* **Action item A**
Using the train-trip reflection, explain why Amtrak trains often run late.
* **Action item B**
Pick up the train-trip reflection from its last line and write what comes next.

* **Excerpt provided**
━━━━━━━━

After a one-day delay in my estimated time of arrival in Shreveport, I finally reached my wife's loving arms. I felt an internal sense of satisfaction and completeness about this trip. No, I had not read all the books I wanted to read; this was a trip for other eyes to scan me. I had selected a new mode of travel. I had not gone where I had always gone. I thought about the new people I met, the amazing coincidences I encountered, the multiplicity of opportunities for practical service ... God used every detail of this trip to further transform me into His image "from glory to glory" (2 Cor. 3:18).
1. Unlike the "golden days" of competitive train travel from the 1930s to 1950s (when almost everyone traveled by train), Amtrak (a federal subsidy) is notorious for running a little late, sometimes more than a little. This is because Amtrak trains run almost entirely on the tracks of freight railroads. I found out quickly that a train carrying freight always has priority over a train carrying people.
2. We should see people as made in God's image and deserving respect thereby (even though that image is marred by sin). People will respond to authentic empathy, interest, and compassion.
3. Chris Alexander, "What the hell?" The Almagest 41:9 (April 18, 2002), 1, 4.

━━━━━━━━

* **Collected data**
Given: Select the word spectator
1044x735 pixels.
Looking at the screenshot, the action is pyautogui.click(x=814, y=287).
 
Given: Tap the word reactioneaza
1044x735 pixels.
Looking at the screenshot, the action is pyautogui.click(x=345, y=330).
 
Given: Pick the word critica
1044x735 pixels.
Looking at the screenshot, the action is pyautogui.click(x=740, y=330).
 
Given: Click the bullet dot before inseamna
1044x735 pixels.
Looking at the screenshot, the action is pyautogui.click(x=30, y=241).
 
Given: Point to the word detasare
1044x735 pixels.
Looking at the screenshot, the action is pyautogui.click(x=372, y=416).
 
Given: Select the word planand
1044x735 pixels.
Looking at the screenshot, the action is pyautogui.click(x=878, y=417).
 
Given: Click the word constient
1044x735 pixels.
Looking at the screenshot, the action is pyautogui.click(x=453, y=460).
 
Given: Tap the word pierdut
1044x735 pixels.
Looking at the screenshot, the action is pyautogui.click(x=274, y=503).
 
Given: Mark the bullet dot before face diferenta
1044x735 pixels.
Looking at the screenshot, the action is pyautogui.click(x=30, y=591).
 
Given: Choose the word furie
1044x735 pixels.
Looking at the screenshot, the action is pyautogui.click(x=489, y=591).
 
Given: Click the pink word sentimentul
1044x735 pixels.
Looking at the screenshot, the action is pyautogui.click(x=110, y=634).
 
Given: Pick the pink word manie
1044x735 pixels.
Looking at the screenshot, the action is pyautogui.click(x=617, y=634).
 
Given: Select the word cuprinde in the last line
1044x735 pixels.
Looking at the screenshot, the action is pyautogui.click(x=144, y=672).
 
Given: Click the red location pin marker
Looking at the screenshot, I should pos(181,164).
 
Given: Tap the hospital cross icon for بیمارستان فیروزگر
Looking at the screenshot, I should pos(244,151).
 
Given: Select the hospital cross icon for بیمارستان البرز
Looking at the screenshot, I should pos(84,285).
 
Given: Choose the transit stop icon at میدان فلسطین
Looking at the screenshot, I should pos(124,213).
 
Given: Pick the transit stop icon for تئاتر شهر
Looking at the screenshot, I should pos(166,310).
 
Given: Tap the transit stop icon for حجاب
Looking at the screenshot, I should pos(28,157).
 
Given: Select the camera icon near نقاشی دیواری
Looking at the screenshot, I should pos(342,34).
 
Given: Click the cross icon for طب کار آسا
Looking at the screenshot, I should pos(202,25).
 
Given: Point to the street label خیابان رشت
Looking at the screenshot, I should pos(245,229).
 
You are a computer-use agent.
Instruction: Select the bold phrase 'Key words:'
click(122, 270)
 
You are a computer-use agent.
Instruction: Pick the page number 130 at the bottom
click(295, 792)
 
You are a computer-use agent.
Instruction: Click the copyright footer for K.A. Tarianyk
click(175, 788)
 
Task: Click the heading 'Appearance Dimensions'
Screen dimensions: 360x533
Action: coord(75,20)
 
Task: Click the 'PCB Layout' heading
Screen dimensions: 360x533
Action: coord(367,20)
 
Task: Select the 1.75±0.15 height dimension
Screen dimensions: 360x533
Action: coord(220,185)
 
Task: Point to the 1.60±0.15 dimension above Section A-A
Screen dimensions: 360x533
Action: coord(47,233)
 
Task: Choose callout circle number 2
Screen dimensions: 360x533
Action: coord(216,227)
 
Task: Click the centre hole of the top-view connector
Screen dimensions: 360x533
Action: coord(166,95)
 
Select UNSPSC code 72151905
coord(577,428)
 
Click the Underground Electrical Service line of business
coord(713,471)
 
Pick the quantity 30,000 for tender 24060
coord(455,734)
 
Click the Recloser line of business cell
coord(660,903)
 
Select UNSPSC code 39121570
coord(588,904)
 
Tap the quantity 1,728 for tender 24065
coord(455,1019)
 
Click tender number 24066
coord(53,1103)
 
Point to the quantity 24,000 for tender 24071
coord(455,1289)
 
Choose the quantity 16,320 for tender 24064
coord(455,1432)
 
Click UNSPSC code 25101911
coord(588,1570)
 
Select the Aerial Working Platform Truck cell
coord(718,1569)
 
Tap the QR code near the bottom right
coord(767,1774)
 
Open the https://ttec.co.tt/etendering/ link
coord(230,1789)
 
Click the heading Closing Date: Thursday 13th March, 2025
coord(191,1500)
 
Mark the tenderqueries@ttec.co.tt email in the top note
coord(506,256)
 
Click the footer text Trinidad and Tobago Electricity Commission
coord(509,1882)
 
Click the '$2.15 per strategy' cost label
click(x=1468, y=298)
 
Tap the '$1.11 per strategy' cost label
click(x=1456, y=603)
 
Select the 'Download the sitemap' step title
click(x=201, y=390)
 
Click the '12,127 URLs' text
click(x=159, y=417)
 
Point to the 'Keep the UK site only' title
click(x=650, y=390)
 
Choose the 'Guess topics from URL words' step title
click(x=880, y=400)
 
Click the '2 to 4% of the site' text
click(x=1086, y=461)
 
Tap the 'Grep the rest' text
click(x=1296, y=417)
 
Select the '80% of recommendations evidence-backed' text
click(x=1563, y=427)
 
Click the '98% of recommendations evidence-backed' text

━━━━━━━━

* **Result A**
Amtrak trains run almost entirely on the tracks of freight railroads. A train carrying freight always has priority over a train carrying people.

* **Result B**
4. Most gospel tracts are geared to a listening audience that is as extinct as a dodo. I'm all for gospel literature, but let us make sure that the literature we use presents the relevancy of the gospel to the "hot spots" or "eye-openers" of a post-modernistic culture. Before we write any gospel tracts, let's "understand the times" first (1 Chr. 12:32). Eternal truths need to be proclaimed in a manner adapted to the particular needs and receptivity of the times.
5. Douglas W. Phillips, The Birkenhead Drill (San Antonio: The Vision Forum, 2002).
6. At one point, Ramon declared, "No one can really make a certain claim to absolute truth." My response, "On what basis do you claim such certainty?" Ramon was careful not to make such assertive claims again.
- James Nickel
With decades of combined professional experience as a mathematician, systems analyst, and educator, James Nickel also holds B.A. (Mathematics), B.Th. (Theology and Missions), and M.A. (Education) degrees and is the author of Mathematics: Is God Silent? (available from Ross House Books).